La France aurait-elle intérêt à se fâcher avec l'Algérie pour un simple accord migratoire ? Là commence l'analyse politique du problème. La stratégie d'Emmanuel Macron a consisté, semble-t-il, à s'investir considérablement depuis 2017 dans la relation franco-algérienne, en donnant des gages notamment en matière mémorielle, grâce au rapport confié à l'historien Benjamin Stora - qui faisait suite aux propos de campagne du président sur la colonisation, «crime contre l'humanité». En contrepartie, la France a exigé en vain que l'Algérie octroie davantage de laissez-passer consulaires, permettant de renvoyer les clandestins faisant l'objet d'une obligation de quitter le territoire. Depuis, la reconnaissance par la France de la souveraineté du Maroc sur le Sahara occidental, territoire disputé par l’Algérie, a mis brutalement fin aux tentatives de rapprochement avec Alger.
Si l'Algérie décidait de suspendre définitivement, en représailles, la délivrance des laissez-passer consulaires, cela ne changerait désormais plus grand-chose ; la France et l'Algérie ne coopèrent pas non plus en matière de défense puisque l'Algérie se fournit auprès des Russes pour son armement. Patrick Stefanini, ancien secrétaire général du ministère de l'Immigration, estime à ce sujet que «la France n'a pas grand-chose à perdre avec l'Algérie, parce qu'elle n'a pas grand-chose à espérer» : selon lui, même la coopération en matière de sécurité au Sahel n'est plus un sujet prioritaire depuis que la France s'est retirée du Mali. Reste donc, dans la balance, la coopération économique, et la question, plus cruciale, des fournitures de gaz. La France n'a pour l'instant pas eu besoin d'y recourir massivement, mais les ressources algériennes en hydrocarbures peuvent amortir le tarissement de l'approvisionnement russe.

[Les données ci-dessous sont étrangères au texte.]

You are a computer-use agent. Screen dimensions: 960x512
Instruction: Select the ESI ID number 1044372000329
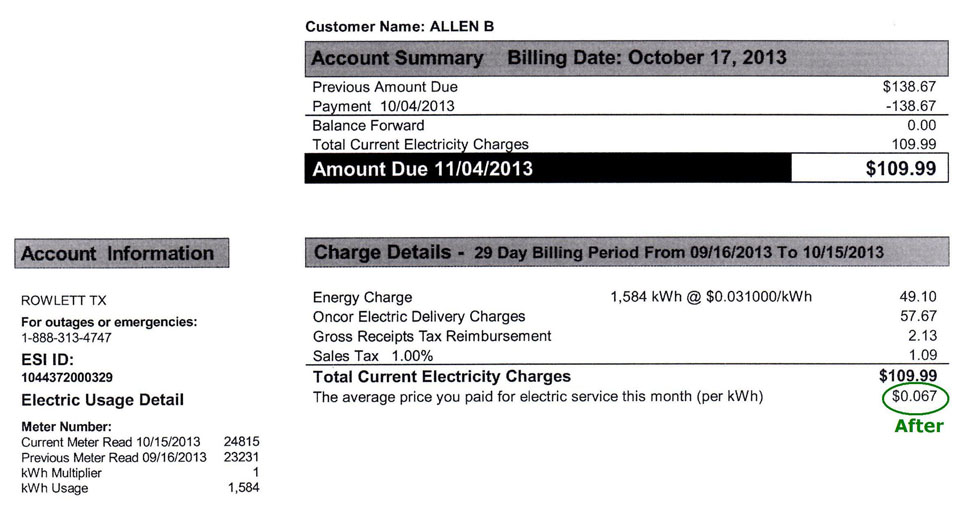pos(67,377)
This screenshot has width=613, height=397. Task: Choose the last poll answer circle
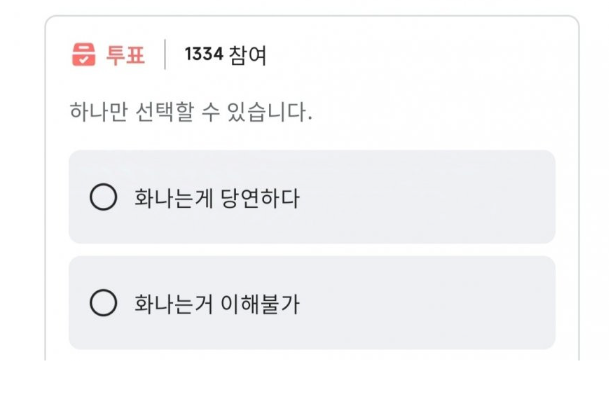[103, 302]
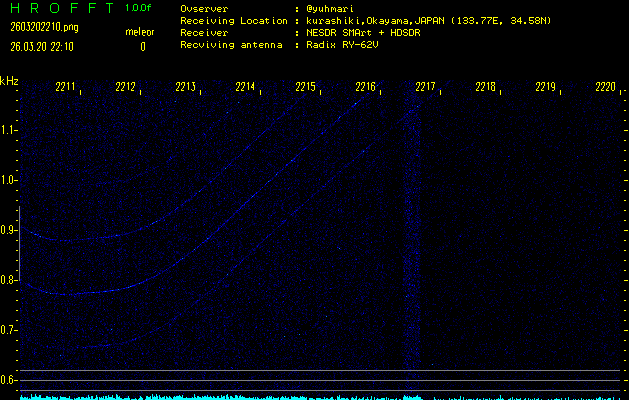Image resolution: width=629 pixels, height=400 pixels.
Task: Select the 0.9 kHz frequency label
Action: [x=9, y=230]
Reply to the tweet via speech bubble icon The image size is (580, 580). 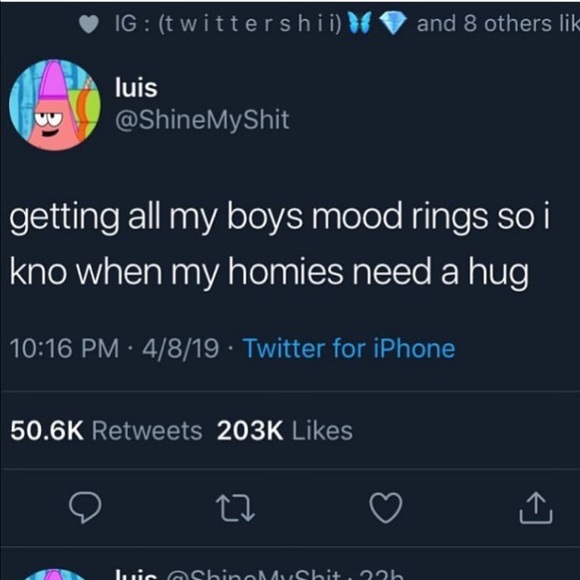pos(85,507)
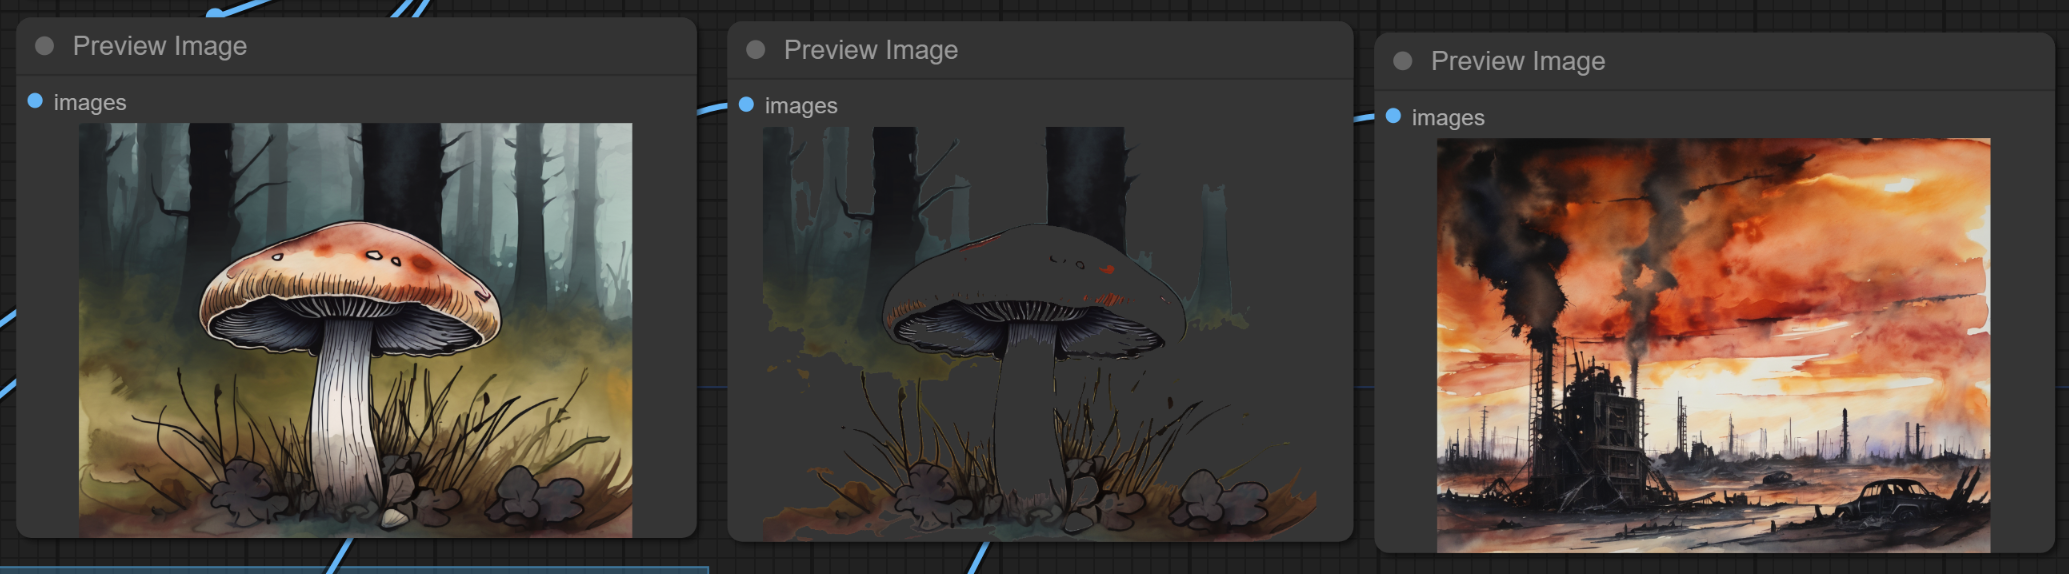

«Les Algériens ne sont pas naïfs et savent, au vu du contexte politique français qu'ils connaissent bien, que tôt ou tard la France dénoncera l'accord, analyse Xavier Driencourt. Ils sont seulement déterminés à nous le faire payer le plus cher possible !» À ce moment, la France devra apporter dans la négociation, outre de possibles mesures de rétorsion, des promesses plus générales d'approfondissement de la coopération entre les deux pays, estime Patrick Stefanini qui cite en exemple les négociations conduites avec la Tunisie. En 2008, une visite d'État de Nicolas Sarkozy avait conduit à la signature de plusieurs traités commerciaux (aviation, nucléaire civil...) tout en aboutissant à une «gestion concertée des flux migratoires».
«Seule une volonté politique constante de mettre l'immigration au cœur des relations bilatérales avec un pays, comme un préalable à tout le reste, peut permettre un succès», ajoute Patrick Stefanini. Est-ce le cas aujourd'hui ?
Il y a donc le point de vue des optimistes qui disent que si on dénonce le Traité de 1968 on retombe sous les traités et pratiques internationales à l'avantage de la France. D'autres (Alain-Gérard Slama par ex) disent que si on dénonce le Traité de 1968, on revient aux Accords d'Evian beaucoup plus favorables aux algériens car c'était quasiment la libre circulation.